Everyday algebra
Why is it when only as we sit down to do the final arithmetic of a year, that we give ourselves permission to acknowledge everything? We live our lives as though some parts are destined to be glossed over as quickly as possible, stowed away in a drawer somewhere, or wiped out of our memory. While others, perfectly polished are placed on a pedestal, with tailor made lighting- for everyone to see and admire- and blown out of all proportion. What does it do to us, that we live parts of our lives in hiding and some parts in flamboyant hyberbole? What does it say about our understanding of humanity, that only praise and boisterous pride is accepted in public, while everyone should bear the darkness on their own?

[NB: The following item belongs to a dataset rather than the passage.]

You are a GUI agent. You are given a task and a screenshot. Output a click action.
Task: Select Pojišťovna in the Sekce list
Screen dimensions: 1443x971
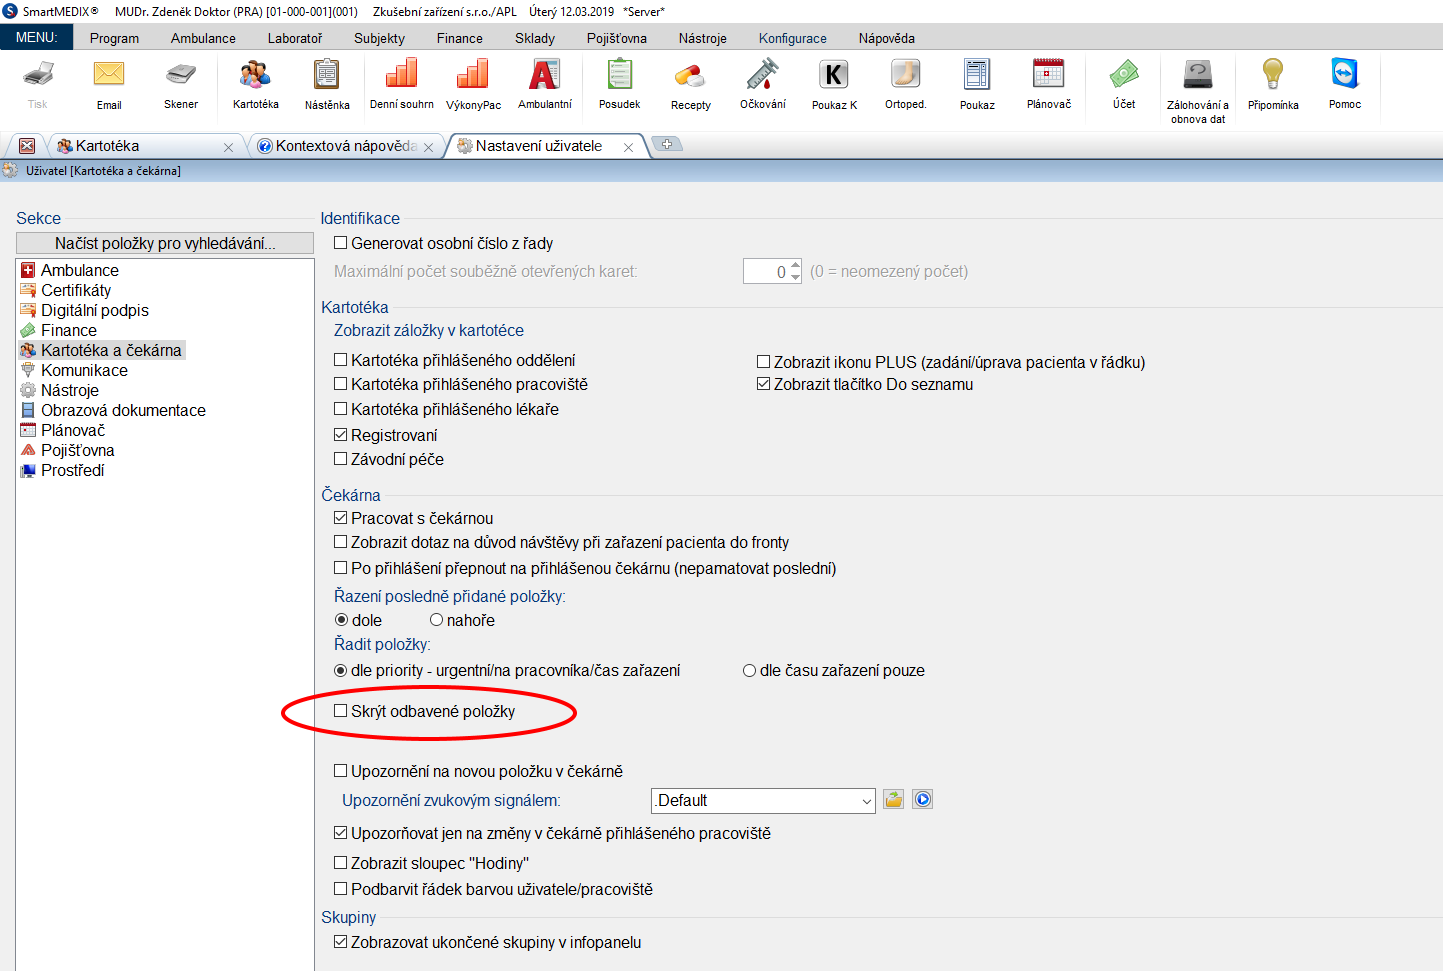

All this year I've felt this battle being fought inside of me. The tension between my own contradictions, my own selves colliding and not quite finding peace amongst themselves. And all the while, on the outside, looking in, our time's glaringly loud gospel; FIND YOURSELF! It evokes the image of someone rummaging through ones inner parts, trying them out, discarding them until one finds oneself, one's real self. Such an exhausting illusion, this quest for some hidden right way which we are doomed to spend our lives looking for. I am large. I contain multitudes, wrote Walt Whitman.
Never an enthusiastic math student, I quite enjoy calculating the sum at the end of each year. The word algebra comes from the Arabic meaning 'Reunion of broken parts'. Our obsession with keeping our lives sunny, neat and pretty, and throwing out the ugly, broken, messy bits digs at our humanism. It ripples across our ability to see one another and builds walls within and between us. We are large, we contain multitudes. And so, for the coming year, I wish for myself, and for you, that we put a little more algebra into our everyday lives.
Mind the body
Is there nowhere out of the mind, I asked last January, nodding to Sylvia Plath,
and vowing to put physicality back into my life.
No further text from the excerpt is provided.